To determine the safety and effectiveness of MLGB, a large randomized trial comparing MLGB to RYGB is undoubtedly needed. The self-report of a practice's data can be fraught with bias and may be criticized by opponents to the procedure. Johnson et al have proposed the creation of a national registry to track complications, as well as the need for revisional surgery after MLGB or other non-traditional operations.3 Until then, the debate about MLGB will continue. Further maturation and honest reporting of MLGB data is needed prior to making any definitive conclusions about the merits or dangers of this procedure.
References
1. Mason EE, Ito C. Gastric bypass in obesity. Surg Clin North Am. 1967;47:1345-1351.
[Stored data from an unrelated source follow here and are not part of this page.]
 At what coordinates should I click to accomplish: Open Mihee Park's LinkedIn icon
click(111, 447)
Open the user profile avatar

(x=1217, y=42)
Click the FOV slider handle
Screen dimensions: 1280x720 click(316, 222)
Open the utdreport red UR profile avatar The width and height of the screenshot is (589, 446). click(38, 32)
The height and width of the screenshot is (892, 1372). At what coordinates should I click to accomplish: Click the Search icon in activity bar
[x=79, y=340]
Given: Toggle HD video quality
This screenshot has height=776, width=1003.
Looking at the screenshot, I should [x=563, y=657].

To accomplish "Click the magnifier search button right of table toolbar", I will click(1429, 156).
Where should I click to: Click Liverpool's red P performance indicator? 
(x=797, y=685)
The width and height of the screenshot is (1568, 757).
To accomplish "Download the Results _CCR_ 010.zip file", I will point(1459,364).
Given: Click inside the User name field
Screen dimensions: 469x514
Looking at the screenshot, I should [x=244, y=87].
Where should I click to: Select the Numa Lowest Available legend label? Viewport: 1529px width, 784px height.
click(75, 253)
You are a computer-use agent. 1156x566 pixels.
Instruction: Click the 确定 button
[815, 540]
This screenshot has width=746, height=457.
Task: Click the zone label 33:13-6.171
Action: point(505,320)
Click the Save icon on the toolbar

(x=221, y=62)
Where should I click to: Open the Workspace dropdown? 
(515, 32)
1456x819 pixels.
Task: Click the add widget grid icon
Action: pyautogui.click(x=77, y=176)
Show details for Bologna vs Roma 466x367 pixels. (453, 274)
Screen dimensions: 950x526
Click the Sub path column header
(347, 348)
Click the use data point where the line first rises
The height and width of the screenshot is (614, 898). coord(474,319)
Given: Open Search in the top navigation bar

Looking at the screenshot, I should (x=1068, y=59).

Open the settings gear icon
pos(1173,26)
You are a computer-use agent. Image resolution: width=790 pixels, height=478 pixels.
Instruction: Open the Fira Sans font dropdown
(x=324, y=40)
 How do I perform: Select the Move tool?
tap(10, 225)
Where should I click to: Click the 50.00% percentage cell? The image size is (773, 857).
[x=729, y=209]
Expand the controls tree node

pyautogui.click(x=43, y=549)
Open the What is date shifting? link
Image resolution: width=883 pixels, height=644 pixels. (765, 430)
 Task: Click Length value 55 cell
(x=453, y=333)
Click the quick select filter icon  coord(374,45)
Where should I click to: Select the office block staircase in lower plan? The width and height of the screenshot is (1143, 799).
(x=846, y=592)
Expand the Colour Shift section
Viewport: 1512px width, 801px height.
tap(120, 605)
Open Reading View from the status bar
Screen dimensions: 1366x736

2. Rutledge R, Walsh TR. Continued excellent results with the mini-gastric bypass: Six-year study in 2410 patients. Obes Surg. 2005;15:1304-1308.
3. Lee WJ, et al. Laparoscopic Roux-en-Y versus mini-gastric bypass for the treatment of morbid obesity. Ann Surg. 2005;242:20-28.
4. Livingston EH. Is laparoscopic Roux-en-Y gastric bypass superior to mini-gastric bypass for the treatment of morbid obesity? Nat Clin Pract Gastroenterol Hepatol. 2006;3:16-17.
5. Johnson WH, et al. Surgical revision of loop ("mini") gastric bypass procedure: Multicenter review of complications and conversions to Roux-en-Y gastric bypass. Surg Obesity Relat Dis. 2007;3:37-41.
6. Staple Diet: A doctor's version of obesity surgery raises some bile — in surging field, "minigastric," is simpler and quicker, but critics see safety risk — burning "like battery acid." Wallstreet Journal. Jan 14, 2005.